:: ENTRIES PROVIDED

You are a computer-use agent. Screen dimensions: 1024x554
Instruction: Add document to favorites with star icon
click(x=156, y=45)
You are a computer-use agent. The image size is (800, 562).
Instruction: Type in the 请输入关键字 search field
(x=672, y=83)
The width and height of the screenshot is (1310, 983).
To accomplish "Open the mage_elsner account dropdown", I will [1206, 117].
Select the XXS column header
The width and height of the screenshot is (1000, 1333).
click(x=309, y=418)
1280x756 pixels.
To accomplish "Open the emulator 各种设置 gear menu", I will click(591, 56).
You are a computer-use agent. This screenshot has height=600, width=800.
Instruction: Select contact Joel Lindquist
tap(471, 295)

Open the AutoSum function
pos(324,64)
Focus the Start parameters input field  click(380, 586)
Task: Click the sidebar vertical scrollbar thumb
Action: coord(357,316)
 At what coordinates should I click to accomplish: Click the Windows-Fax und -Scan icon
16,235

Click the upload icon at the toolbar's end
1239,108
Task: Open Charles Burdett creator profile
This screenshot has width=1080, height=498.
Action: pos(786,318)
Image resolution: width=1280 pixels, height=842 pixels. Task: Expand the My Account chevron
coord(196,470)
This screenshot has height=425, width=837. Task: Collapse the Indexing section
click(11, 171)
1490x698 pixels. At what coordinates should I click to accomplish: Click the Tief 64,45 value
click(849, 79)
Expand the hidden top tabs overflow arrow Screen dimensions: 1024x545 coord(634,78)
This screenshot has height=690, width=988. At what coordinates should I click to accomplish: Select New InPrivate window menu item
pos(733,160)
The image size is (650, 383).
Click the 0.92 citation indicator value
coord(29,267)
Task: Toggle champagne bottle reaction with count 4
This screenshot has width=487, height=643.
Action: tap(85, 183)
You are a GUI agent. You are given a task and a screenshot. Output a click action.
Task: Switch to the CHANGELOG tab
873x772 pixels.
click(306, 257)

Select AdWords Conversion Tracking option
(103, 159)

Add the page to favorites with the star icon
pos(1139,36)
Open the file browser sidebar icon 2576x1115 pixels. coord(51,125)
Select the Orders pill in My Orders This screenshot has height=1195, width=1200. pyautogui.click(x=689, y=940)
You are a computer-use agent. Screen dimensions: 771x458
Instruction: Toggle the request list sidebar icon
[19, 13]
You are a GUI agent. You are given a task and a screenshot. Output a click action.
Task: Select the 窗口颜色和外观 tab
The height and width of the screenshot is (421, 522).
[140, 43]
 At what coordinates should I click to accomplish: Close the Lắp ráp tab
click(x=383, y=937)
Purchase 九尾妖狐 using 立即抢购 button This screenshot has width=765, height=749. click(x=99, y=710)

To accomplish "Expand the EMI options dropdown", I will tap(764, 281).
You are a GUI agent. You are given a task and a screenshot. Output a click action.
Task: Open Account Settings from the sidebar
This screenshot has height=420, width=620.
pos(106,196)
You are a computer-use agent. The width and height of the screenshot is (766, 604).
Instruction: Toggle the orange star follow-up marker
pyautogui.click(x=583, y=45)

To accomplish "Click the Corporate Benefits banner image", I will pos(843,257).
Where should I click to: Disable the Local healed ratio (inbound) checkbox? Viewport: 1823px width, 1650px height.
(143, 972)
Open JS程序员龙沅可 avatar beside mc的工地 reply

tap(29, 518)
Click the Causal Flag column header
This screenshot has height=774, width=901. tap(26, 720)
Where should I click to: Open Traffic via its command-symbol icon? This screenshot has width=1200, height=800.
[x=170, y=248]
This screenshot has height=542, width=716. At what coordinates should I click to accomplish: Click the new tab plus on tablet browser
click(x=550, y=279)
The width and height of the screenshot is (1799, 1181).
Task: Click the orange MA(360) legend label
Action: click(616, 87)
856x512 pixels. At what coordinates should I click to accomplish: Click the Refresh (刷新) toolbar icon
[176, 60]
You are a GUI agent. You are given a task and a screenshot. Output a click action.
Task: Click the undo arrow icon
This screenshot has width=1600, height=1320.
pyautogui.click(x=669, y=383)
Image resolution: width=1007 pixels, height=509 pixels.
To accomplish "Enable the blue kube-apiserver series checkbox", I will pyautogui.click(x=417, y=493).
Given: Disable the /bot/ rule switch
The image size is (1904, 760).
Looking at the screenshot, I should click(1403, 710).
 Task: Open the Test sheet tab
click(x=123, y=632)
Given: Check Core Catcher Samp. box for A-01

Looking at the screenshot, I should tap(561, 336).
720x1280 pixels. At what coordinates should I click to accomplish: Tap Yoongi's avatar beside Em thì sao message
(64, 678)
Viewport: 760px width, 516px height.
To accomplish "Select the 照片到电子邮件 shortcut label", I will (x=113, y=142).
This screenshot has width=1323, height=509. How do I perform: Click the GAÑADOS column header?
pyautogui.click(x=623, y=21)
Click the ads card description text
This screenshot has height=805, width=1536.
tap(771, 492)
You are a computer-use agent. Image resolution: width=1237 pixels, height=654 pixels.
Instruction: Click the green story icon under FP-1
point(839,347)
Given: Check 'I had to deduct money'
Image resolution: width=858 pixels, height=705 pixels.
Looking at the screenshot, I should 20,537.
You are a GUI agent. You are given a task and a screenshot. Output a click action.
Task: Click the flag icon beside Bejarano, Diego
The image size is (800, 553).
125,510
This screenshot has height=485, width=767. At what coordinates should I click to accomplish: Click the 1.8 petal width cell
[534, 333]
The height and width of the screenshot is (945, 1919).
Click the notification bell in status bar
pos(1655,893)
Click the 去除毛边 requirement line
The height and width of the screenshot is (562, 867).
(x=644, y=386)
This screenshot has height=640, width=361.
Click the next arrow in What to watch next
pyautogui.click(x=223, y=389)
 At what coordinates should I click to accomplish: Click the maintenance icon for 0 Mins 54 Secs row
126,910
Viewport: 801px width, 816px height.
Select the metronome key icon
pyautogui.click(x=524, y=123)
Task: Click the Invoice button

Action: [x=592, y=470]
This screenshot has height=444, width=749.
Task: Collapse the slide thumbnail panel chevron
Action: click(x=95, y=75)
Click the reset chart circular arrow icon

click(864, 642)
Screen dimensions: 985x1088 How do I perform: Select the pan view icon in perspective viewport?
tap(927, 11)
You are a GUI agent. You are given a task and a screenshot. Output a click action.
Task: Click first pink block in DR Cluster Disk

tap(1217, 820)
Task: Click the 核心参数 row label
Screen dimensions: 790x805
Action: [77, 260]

::::

▶ THE PROBLEM
Reproduce the listing above exactly as far as the line with "Select the XXS column header", that line included.

▶ COMPLETED EXERCISE
You are a computer-use agent. Screen dimensions: 1024x554
Instruction: Add document to favorites with star icon
click(x=156, y=45)
You are a computer-use agent. The image size is (800, 562).
Instruction: Type in the 请输入关键字 search field
(x=672, y=83)
The width and height of the screenshot is (1310, 983).
To accomplish "Open the mage_elsner account dropdown", I will [1206, 117].
Select the XXS column header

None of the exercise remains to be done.